### About this exercise
Go to the line containing "Algemene voorwaarden (96, 2437)" in the records below and retype from there through the final line, exactly.

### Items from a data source
⁂

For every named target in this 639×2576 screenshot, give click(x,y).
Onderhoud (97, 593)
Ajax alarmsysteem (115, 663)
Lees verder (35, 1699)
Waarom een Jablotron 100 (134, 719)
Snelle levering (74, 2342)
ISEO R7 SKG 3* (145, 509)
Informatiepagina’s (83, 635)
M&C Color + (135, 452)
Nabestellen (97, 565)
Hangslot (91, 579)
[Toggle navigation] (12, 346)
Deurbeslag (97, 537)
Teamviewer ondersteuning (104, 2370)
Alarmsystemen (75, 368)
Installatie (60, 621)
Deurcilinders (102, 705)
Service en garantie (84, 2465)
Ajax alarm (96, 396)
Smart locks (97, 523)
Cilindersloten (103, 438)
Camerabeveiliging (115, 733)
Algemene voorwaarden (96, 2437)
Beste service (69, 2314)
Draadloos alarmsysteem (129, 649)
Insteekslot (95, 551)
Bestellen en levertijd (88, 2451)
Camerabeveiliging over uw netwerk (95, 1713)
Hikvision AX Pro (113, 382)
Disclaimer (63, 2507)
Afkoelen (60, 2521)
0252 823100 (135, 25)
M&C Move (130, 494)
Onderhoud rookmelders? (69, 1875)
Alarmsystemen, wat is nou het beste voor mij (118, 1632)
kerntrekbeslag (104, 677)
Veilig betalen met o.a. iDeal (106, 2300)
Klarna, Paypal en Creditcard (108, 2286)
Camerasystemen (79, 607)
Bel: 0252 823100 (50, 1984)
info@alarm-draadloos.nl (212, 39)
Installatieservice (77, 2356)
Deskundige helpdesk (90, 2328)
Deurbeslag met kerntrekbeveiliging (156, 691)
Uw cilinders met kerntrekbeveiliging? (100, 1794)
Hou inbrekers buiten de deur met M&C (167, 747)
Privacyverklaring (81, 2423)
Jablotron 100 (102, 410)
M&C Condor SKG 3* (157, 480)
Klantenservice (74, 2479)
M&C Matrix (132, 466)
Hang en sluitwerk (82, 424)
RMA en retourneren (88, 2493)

⁂

### Expected answer
Algemene voorwaarden (96, 2437)
Beste service (69, 2314)
Draadloos alarmsysteem (129, 649)
Insteekslot (95, 551)
Bestellen en levertijd (88, 2451)
Camerabeveiliging over uw netwerk (95, 1713)
Hikvision AX Pro (113, 382)
Disclaimer (63, 2507)
Afkoelen (60, 2521)
0252 823100 (135, 25)
M&C Move (130, 494)
Onderhoud rookmelders? (69, 1875)
Alarmsystemen, wat is nou het beste voor mij (118, 1632)
kerntrekbeslag (104, 677)
Veilig betalen met o.a. iDeal (106, 2300)
Klarna, Paypal en Creditcard (108, 2286)
Camerasystemen (79, 607)
Bel: 0252 823100 (50, 1984)
info@alarm-draadloos.nl (212, 39)
Installatieservice (77, 2356)
Deskundige helpdesk (90, 2328)
Deurbeslag met kerntrekbeveiliging (156, 691)
Uw cilinders met kerntrekbeveiliging? (100, 1794)
Hou inbrekers buiten de deur met M&C (167, 747)
Privacyverklaring (81, 2423)
Jablotron 100 (102, 410)
M&C Condor SKG 3* (157, 480)
Klantenservice (74, 2479)
M&C Matrix (132, 466)
Hang en sluitwerk (82, 424)
RMA en retourneren (88, 2493)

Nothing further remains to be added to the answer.